Collected data entries
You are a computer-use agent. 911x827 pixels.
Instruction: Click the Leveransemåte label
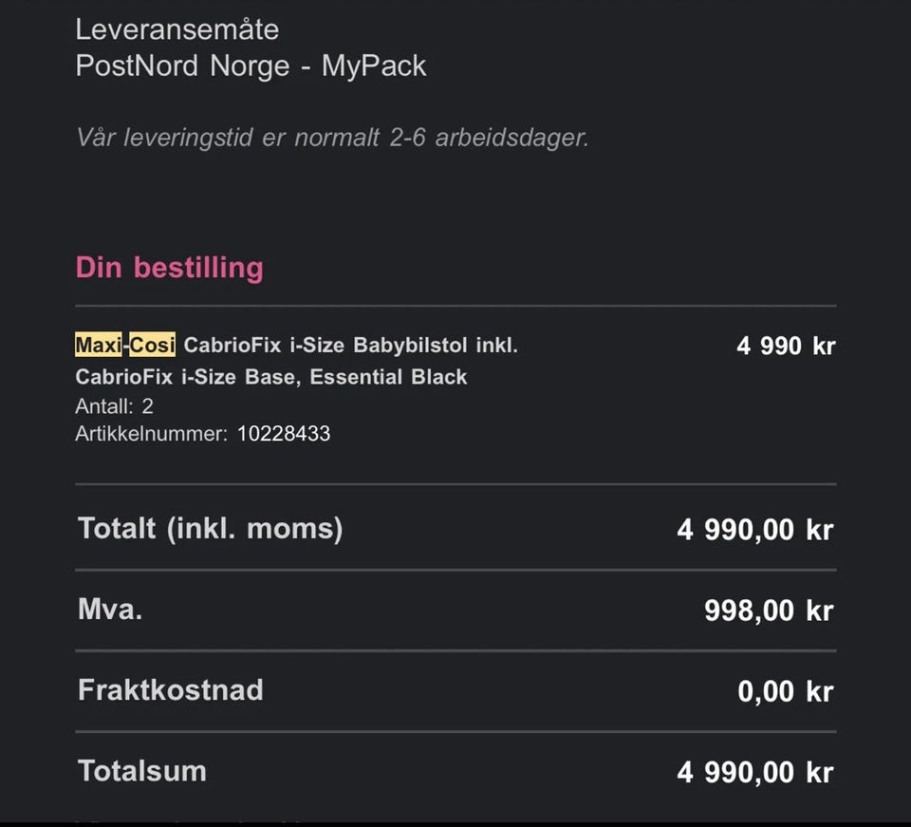(x=177, y=29)
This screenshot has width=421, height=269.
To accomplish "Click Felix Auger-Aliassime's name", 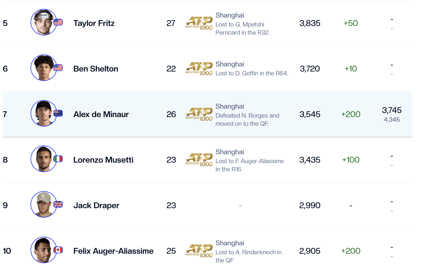I will [113, 251].
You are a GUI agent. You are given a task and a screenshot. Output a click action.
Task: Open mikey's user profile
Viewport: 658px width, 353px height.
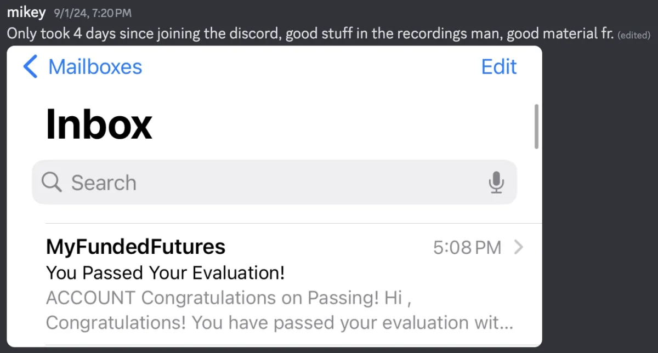(26, 12)
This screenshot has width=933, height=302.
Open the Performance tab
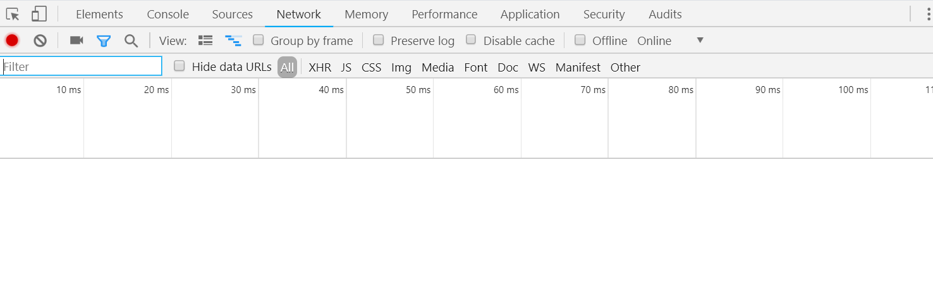coord(444,14)
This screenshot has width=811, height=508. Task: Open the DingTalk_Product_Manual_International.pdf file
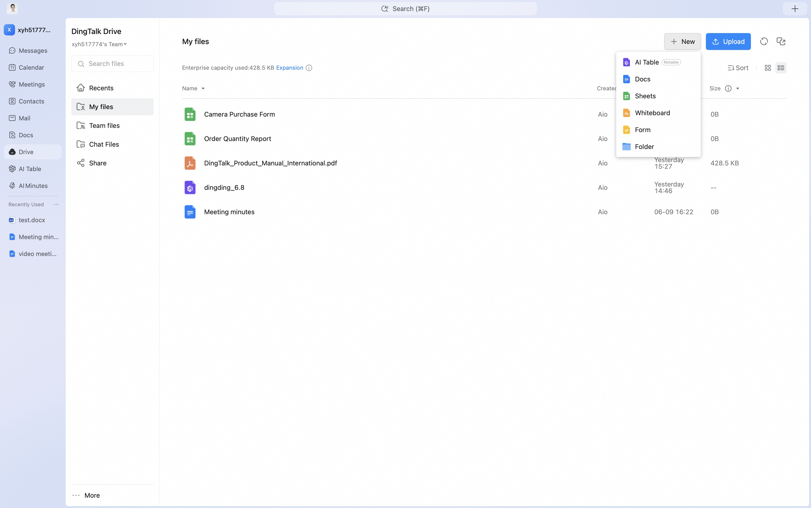click(x=270, y=163)
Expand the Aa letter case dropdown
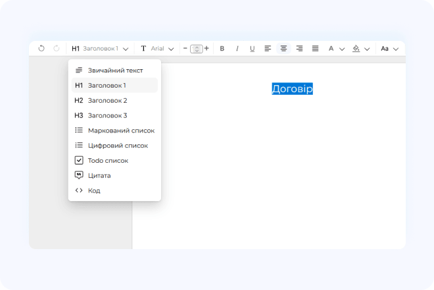434x290 pixels. click(389, 49)
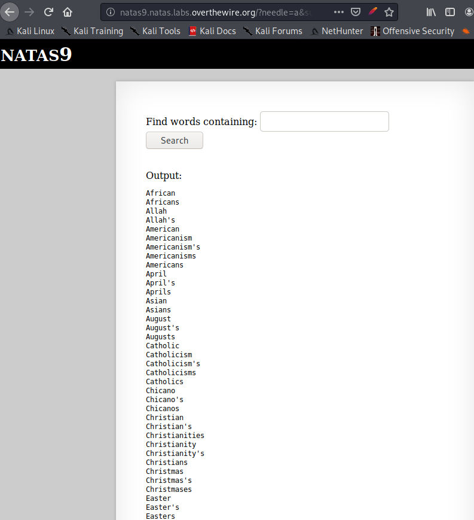Go to the browser Home page
This screenshot has width=474, height=520.
click(68, 12)
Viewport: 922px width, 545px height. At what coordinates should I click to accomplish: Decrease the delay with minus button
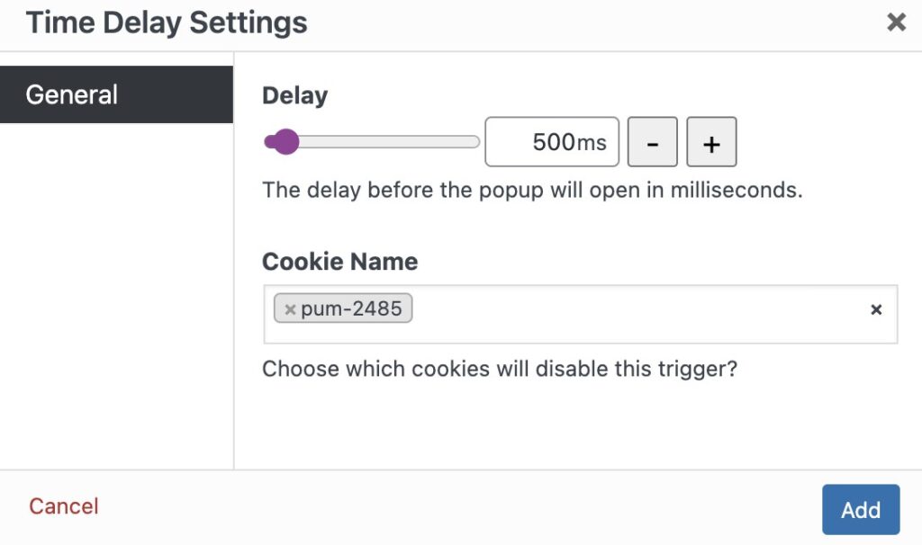click(x=652, y=142)
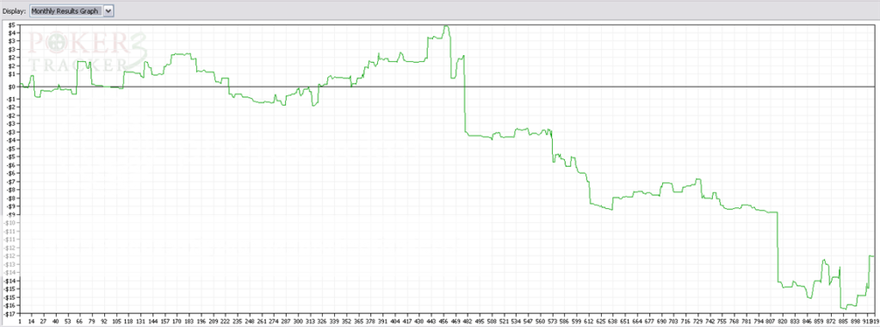The width and height of the screenshot is (880, 327).
Task: Click x-axis label 820
Action: pos(783,322)
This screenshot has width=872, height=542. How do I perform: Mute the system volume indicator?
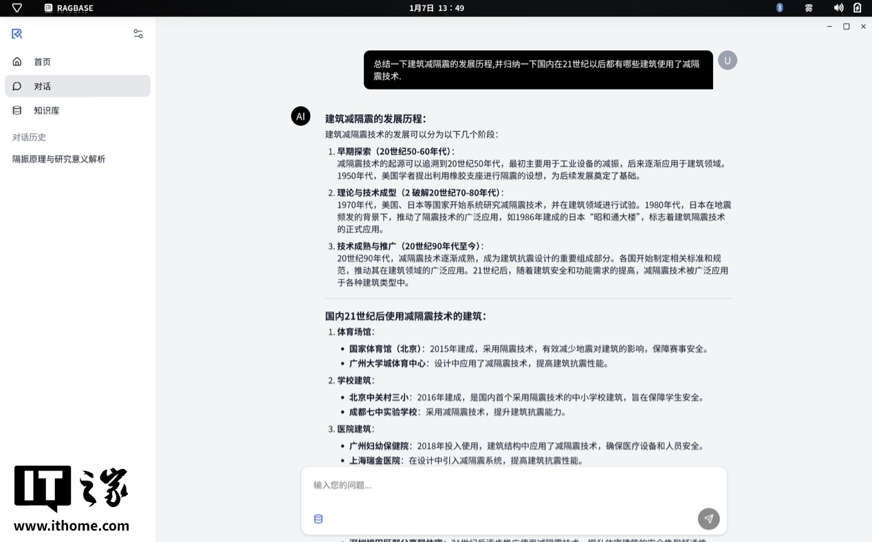pyautogui.click(x=838, y=8)
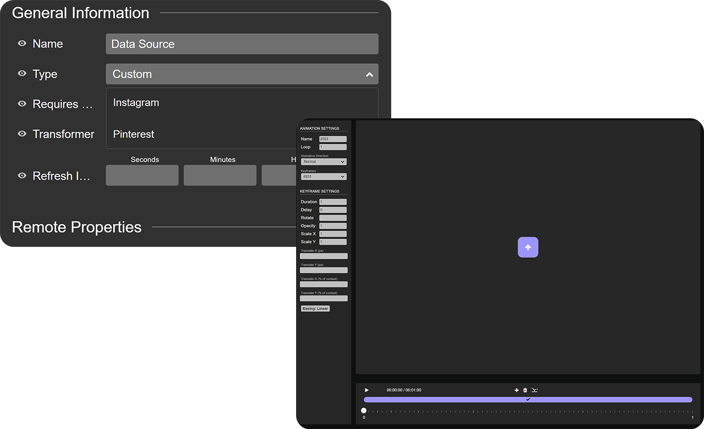The width and height of the screenshot is (704, 429).
Task: Delete the selected keyframe using trash icon
Action: tap(525, 390)
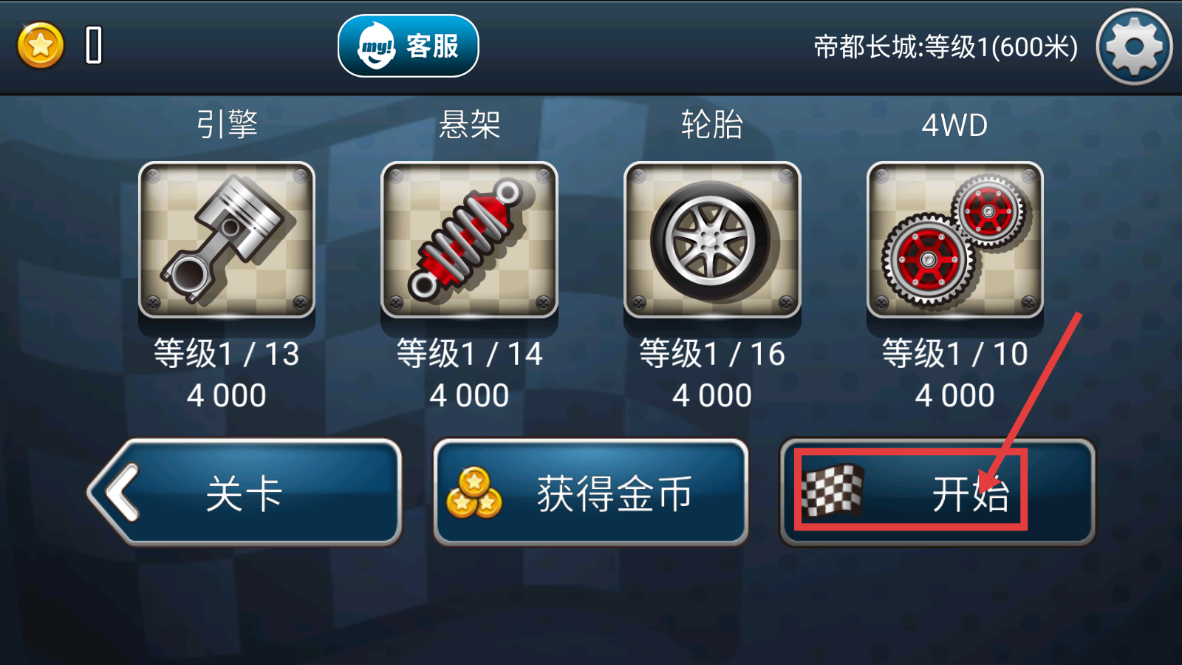This screenshot has height=665, width=1182.
Task: Open the settings gear icon
Action: click(x=1134, y=47)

◆ What the exercise asks ◆
Scan the records above. Return every line with "agent" in it.

◆ Answer box ◆
You are a computer-use agent. 911x827 pixels.
You are a GUI agent. You are given a task and a screenshot. Output a click action.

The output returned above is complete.